INCENP Le plasmide d'activation CRISPR (h) offre une approche ciblée et non destructive pour réguler à la hausse l'expression endogène de INCENP sans modifier la séquence d'ADN sous-jacente.
INCENP Le plasmide d'activation CRISPR (h) est un système SAM (synergistic activation mediator) à trois plasmides conçu pour une régulation à la hausse hautement efficace et spécifique du locus INCENP dans des lignées cellulaires humaines. Le système s'articule autour d'une Cas9 catalytiquement inactive (dCas9) portant deux mutations inactivantes (D10A et N863A) qui éliminent l'activité nucléase tout en préservant la liaison à l'ADN. Cette dCas9 est fusionnée à VP64, un puissant activateur transcriptionnel, et est co-exprimée avec un gène de résistance à la blasticidine pour la sélection. Le deuxième plasmide code pour la protéine de fusion MS2-p65-HSF1, un complexe activateur secondaire qui agit de concert avec dCas9-VP64, ainsi qu'un gène de résistance à l'hygromycine. Le troisième plasmide code pour un ARN guide (sgRNA) de 20 nt spécifique de la cible, fusionné à deux aptamères d'ARN MS2 qui recrutent le complexe MS2-p65-HSF1 vers le site d'activation, accompagné d'un gène de résistance à la puromycine. Les trois plasmides sont délivrés dans un rapport massique de 1:1:1 pour une expression équilibrée de tous les composants du système.

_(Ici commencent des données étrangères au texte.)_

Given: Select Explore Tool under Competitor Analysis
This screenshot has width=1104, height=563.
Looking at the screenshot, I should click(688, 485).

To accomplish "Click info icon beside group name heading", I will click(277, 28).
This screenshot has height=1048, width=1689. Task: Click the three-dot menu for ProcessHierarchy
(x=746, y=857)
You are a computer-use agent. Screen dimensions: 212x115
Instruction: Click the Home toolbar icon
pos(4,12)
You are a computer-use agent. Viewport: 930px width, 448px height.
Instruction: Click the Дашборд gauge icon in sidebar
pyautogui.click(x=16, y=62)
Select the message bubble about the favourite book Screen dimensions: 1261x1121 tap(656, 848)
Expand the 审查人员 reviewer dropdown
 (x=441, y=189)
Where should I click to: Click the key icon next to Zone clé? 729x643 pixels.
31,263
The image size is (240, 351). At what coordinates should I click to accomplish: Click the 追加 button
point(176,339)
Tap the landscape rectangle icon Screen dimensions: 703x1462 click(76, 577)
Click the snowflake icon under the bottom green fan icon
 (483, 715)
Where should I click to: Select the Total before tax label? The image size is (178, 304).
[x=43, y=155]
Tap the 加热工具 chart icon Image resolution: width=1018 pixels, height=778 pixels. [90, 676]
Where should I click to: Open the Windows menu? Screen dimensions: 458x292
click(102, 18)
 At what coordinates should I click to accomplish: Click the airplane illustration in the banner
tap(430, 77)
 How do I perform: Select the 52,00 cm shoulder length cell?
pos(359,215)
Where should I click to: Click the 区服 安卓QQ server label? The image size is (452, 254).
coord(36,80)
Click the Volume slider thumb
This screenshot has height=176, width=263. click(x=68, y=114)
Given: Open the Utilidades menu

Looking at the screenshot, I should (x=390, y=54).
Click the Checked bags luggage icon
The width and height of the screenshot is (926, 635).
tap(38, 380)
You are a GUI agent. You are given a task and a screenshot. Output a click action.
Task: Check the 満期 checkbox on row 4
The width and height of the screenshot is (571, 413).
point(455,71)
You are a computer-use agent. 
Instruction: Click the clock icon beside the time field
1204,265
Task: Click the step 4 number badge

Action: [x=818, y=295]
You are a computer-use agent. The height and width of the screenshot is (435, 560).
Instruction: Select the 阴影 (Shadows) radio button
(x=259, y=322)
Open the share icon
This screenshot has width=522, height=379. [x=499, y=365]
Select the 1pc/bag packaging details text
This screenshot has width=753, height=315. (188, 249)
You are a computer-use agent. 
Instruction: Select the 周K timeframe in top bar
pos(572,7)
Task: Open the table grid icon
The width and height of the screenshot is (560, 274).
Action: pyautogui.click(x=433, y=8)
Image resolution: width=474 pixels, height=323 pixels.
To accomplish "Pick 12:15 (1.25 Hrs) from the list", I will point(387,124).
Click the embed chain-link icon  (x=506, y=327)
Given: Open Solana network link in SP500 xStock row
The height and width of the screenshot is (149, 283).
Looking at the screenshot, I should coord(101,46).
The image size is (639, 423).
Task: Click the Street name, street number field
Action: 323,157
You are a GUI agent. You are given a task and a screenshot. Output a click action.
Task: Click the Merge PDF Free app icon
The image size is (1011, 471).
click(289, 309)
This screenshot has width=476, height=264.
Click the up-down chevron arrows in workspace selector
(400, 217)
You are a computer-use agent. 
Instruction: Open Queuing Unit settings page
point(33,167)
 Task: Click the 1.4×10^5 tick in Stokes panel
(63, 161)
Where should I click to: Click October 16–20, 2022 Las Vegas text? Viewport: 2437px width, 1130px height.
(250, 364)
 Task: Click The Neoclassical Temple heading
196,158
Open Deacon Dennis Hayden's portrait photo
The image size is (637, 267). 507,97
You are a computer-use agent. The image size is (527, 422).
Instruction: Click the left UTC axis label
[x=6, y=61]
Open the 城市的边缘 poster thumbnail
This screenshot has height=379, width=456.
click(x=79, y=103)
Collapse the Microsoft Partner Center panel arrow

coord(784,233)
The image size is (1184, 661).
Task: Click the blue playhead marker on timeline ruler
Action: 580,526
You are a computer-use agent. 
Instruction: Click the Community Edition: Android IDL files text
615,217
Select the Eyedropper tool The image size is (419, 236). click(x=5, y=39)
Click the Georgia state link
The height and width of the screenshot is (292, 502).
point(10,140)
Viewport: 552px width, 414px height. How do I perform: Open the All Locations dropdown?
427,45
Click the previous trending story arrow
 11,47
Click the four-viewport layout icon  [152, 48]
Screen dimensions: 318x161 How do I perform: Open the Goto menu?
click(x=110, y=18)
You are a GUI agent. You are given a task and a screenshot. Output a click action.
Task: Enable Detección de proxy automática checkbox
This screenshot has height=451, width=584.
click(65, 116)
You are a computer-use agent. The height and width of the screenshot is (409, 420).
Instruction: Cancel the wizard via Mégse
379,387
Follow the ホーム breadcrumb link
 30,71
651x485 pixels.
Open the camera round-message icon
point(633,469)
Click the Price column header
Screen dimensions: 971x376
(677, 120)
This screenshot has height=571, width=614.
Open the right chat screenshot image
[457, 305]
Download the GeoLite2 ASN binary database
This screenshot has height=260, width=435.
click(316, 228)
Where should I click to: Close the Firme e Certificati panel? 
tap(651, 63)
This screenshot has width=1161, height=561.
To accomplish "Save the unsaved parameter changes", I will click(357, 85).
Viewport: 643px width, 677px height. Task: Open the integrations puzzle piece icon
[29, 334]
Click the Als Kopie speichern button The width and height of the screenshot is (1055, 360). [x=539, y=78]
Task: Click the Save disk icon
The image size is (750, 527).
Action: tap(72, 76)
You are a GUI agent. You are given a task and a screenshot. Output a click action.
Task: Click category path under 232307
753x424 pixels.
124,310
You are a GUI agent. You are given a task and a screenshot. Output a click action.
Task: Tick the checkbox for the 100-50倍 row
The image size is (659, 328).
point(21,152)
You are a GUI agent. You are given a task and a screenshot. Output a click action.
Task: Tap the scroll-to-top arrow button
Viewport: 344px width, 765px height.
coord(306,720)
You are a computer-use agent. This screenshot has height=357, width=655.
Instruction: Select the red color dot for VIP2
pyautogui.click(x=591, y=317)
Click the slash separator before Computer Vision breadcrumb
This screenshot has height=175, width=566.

Une fois assemblé au locus cible, le complexe SAM se lie à environ 200 pb en amont du site de départ de la transcription INCENP, où VP64, p65 et HSF1 agissent de concert pour recruter la machinerie transcriptionnelle et induire une régulation à la hausse de l'expression endogène de INCENP. Contrairement à Cas9, qui possède une activité nucléase, dCas9 n'introduit pas de cassures double brin ni ne modifie la séquence génomique, préservant ainsi le locus INCENP natif et permettant l'étude des réponses transcriptionnelles dépendantes de INCENP au niveau du locus endogène, ce qui en fait un outil précieux pour les études fonctionnelles, l'identification de gènes cibles et la modélisation de la restauration de la voie INCENP dans les cellules tumorales présentant une expression de INCENP silencée ou réduite.
Réservé à la recherche. N'est pas destiné à un usage diagnostique ou thérapeutique.